For the last blog assignment for the week of the Diabetic Blog Week we were asked to write about what we would do if a cure for diabetes was found, a *magic* pill was swallowed and we didn't have diabetes - how are lives would be changed. 
 
Do I believe that there will be a cure found for diabetes? It's nice to think that there will maybe one day, but I guess because I've been diabetic since a young age, it's never really bothered me that I've had it this long.  I know many who are very bitter about this disease, and it sometimes saddens me that they feel that way.  Yes, diabetes does bugger things up for me sometimes, but the main thing is - I AM ALIVE - WE ARE ALIVE!!! 
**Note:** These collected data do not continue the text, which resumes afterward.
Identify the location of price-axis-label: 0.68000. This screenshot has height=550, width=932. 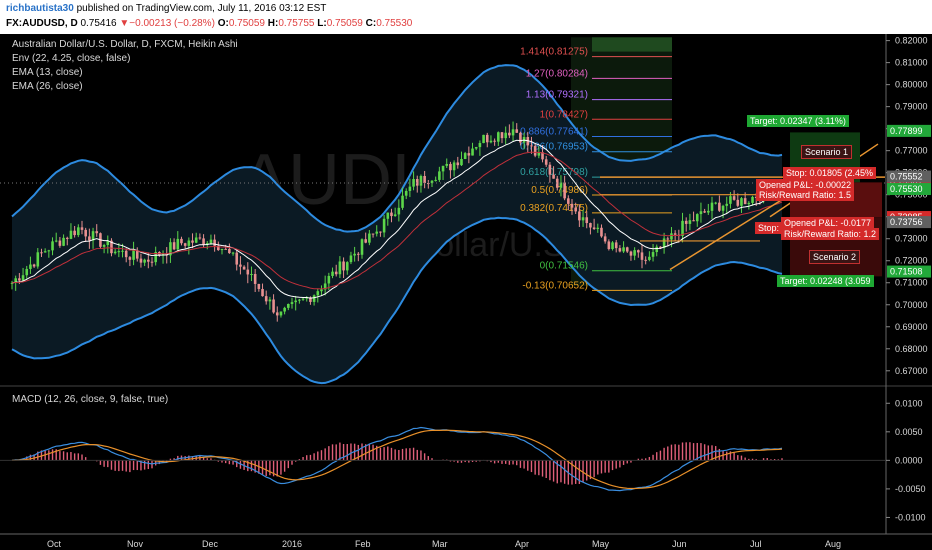
(912, 349).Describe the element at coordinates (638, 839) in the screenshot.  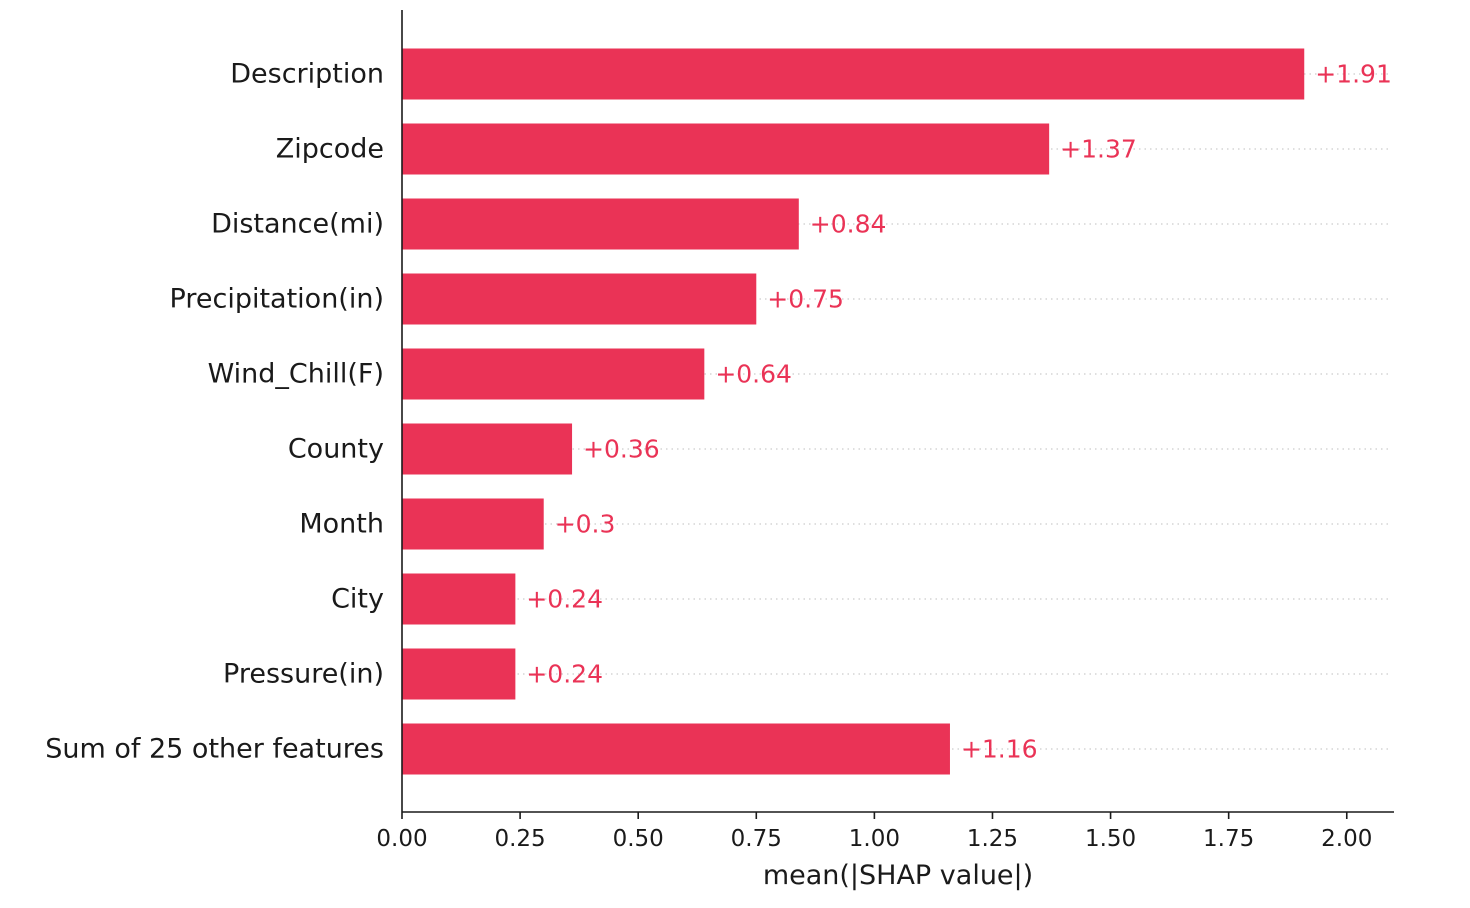
I see `x-tick-label: 0.50` at that location.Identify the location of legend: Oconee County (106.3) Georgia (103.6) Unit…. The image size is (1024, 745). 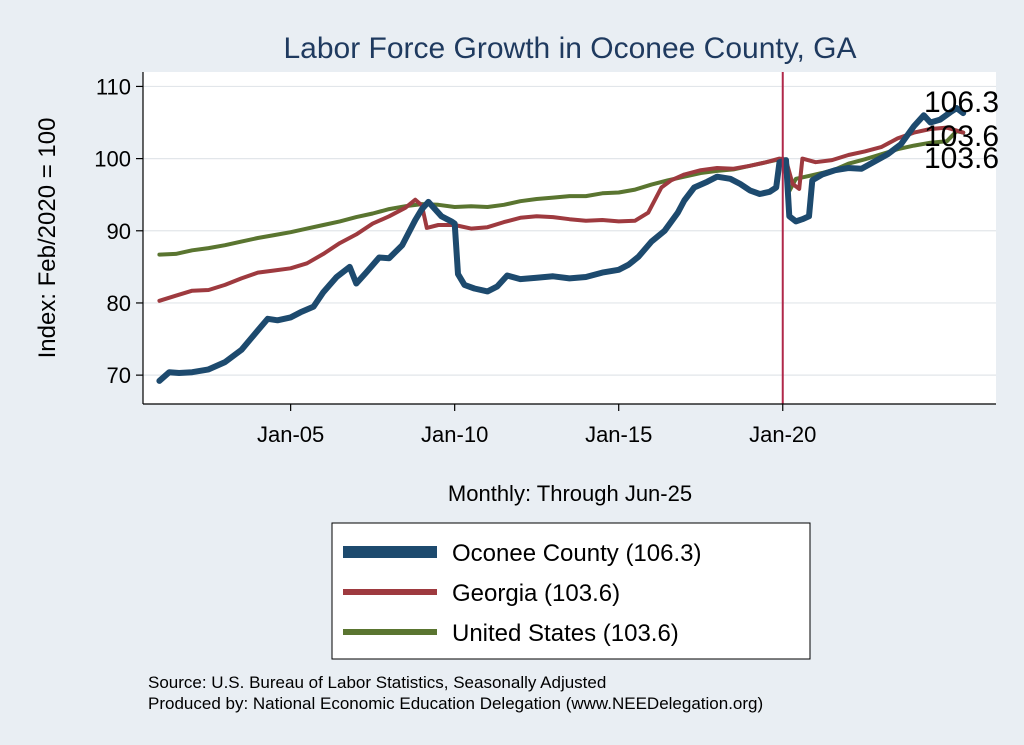
(571, 591).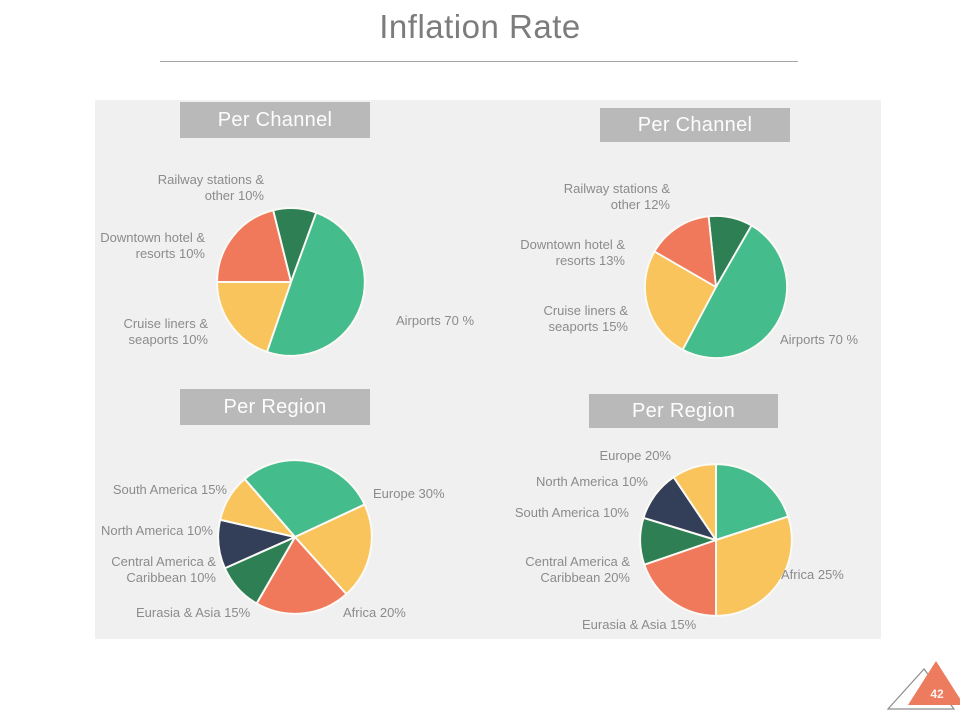  Describe the element at coordinates (694, 502) in the screenshot. I see `pie-slice-north-america` at that location.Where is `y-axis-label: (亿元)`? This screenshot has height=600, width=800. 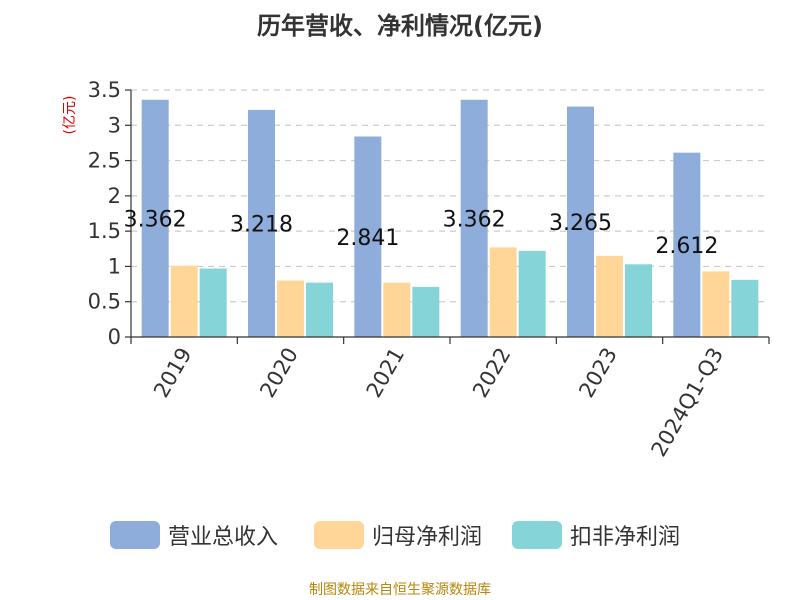
y-axis-label: (亿元) is located at coordinates (70, 116).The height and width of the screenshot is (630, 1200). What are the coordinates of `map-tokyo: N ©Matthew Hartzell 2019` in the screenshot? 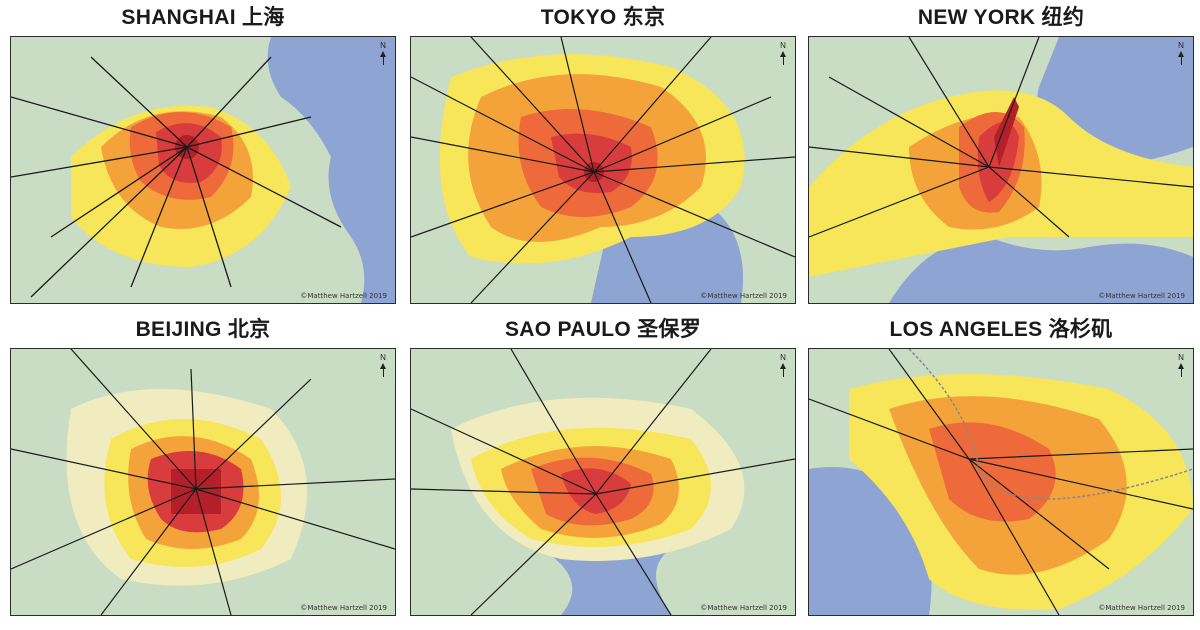 It's located at (603, 170).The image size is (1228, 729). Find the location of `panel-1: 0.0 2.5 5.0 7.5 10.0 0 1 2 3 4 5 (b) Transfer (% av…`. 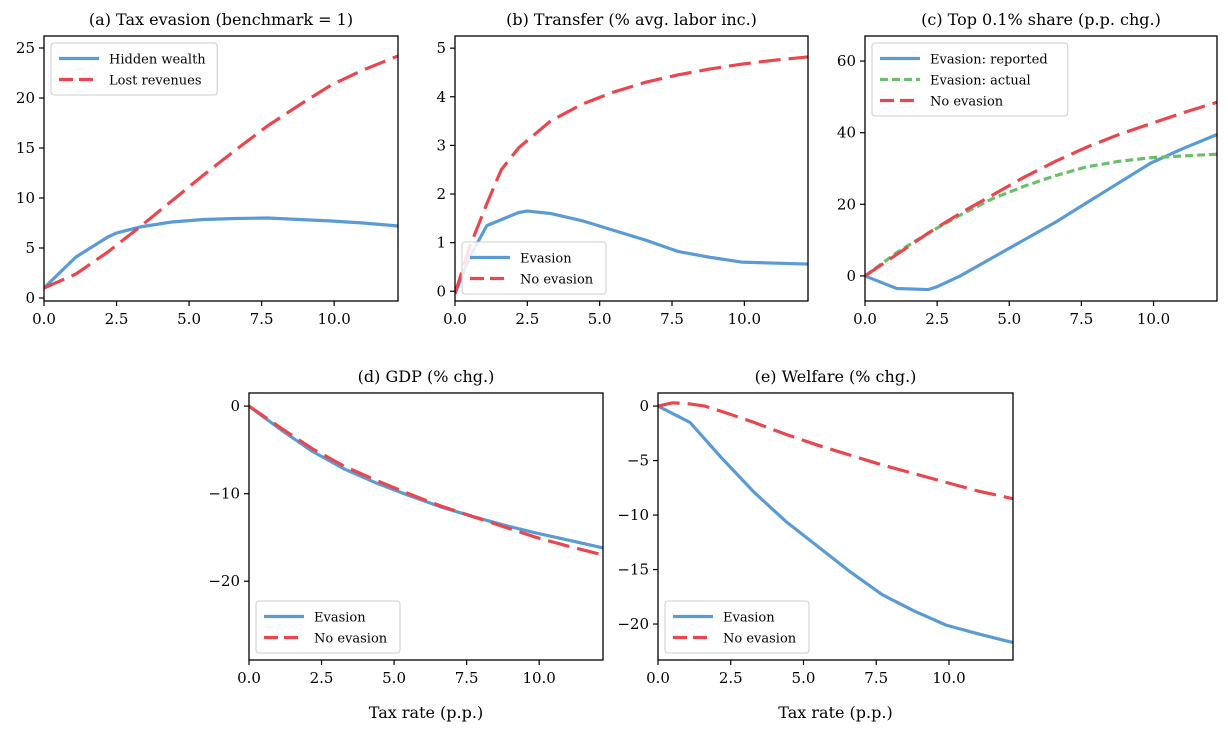

panel-1: 0.0 2.5 5.0 7.5 10.0 0 1 2 3 4 5 (b) Transfer (% av… is located at coordinates (622, 169).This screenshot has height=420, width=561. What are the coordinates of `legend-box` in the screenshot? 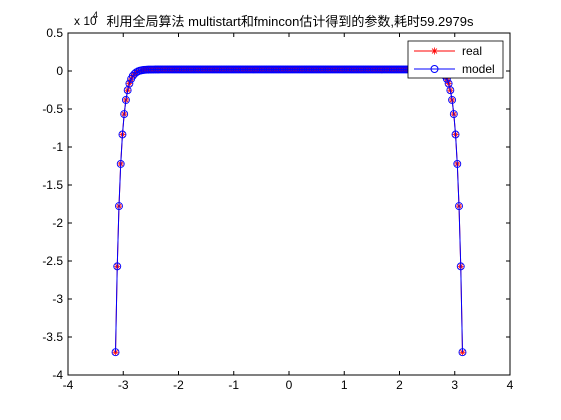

A good friend of mine, Darlene last year lost her 17 year old daughter Jenna to cancer (I wrote a blog about it last September).  Actually, her birthday is this week, and she would have been 18.  It was very hard to hear the news last year and at the time we were looking for our latest sailboat (which is named Jenna's Journey).  What sent me into a slump at that point was if Jenna had diabetes instead of cancer, she would be alive today and I'd be helping her!

That is the cure I would rather hear of - a cure for cancer as well as diabetes.  I know many parents of diabetic children will be very upset by my saying this, but I grew up with diabetes in what my friend Brigitte from France calls the "Stone Age" in her recent blog here at Diabetes1.org.  We are both still alive even with a few complications of diabetes despite being diagnosed at such a young age.  Diabetes can be managed much better then it was back when we were first diagnosed.  If we can take of ourselves we can lead a very healthy and productive life.  I have met many diabetics of over 50 years still vibrant and alive, and for me, they are my role models of being able to be the same way as I get older.